Baltimore leaders asked for city residents' patience dealing with the after-effects of an additional blanket of snow on top of the weekend's accumulations.
"Baltimore has never seen anything like this before," said Mayor Stephanie C. Rawlings-Blake.
She described it as a "difficult and inconvenient time for our citizens."
"But let me be clear: This city was safe during this historic emergency," Rawlings-Blake said.
Police and firefighters responded to more than 1,200 police calls, 376 medical emergency calls and two house fires, Rawlings-Blake said.
As of 9 a.m., plows and trucks had traveled 81,000 miles clearing snow, she said. Although city plows redirected efforts toward major roadways during the height of Wednesday's storm, contractors using smaller Bobcats and backhoes remained on secondary roads, said Baltimore Transportation Director Alfred H. Foxx.
City officials were working on procuring a snow melter from Ohio and identifying other out-of-state resources.
Rawlings-Blake said she had spoken personally with the secretary of Homeland Security, Janet Napolitano.
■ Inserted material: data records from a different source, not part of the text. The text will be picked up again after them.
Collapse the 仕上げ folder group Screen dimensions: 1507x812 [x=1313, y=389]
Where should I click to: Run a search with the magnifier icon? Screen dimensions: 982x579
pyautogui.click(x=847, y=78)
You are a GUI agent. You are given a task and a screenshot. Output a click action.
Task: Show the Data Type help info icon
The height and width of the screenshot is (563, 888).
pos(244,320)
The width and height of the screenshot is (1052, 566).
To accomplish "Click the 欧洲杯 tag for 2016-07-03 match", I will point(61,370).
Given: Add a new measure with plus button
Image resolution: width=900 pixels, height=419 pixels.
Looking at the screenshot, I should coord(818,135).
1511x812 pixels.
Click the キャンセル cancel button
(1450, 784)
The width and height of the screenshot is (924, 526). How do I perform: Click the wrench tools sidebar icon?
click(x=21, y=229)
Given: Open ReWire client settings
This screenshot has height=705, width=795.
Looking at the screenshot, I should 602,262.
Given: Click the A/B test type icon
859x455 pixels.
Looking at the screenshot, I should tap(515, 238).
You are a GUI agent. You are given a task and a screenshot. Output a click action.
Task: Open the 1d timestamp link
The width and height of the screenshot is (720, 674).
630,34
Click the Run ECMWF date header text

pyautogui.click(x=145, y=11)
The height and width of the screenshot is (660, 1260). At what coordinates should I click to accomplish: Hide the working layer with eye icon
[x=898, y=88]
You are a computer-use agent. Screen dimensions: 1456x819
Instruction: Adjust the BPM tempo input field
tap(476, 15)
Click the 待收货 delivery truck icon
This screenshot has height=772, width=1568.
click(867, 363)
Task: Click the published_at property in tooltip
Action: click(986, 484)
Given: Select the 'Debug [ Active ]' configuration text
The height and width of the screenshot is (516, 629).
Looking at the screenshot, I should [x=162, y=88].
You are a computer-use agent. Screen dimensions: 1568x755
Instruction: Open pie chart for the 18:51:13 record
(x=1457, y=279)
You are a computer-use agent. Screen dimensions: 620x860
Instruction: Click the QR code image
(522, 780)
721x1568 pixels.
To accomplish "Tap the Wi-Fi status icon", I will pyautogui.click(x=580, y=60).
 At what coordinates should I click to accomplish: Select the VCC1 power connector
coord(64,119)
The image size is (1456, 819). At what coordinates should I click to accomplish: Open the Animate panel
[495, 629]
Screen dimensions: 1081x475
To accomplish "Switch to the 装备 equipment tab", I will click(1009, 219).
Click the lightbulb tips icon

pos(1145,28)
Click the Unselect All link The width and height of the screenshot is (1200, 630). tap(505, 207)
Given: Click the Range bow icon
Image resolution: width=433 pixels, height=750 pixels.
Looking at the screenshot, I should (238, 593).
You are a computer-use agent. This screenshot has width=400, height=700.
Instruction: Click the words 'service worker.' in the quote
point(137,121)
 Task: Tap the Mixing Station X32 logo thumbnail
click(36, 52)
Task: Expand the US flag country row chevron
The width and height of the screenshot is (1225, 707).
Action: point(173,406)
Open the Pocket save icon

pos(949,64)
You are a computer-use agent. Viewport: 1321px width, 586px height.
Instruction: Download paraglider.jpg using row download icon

Because the two storms that have hit will be considered as one event, Baltimore is expected to recoup as much as 75 percent of its expenses, estimated at more than $1 million since Friday.
After city officials put out the call for private contractors, 21 have been hired to supplement efforts and 13 more are in line, Rawlings-Blake said. Money for those workers will come out of general funds, she said.
Rawlings-Blake called on "any able citizen" with a snow blower or shovel to help clear sidewalks especially for elderly neighbors, as well as storm drains and fire hydrants.
"This city is not clear until your street is clear, so let's do this together," she said.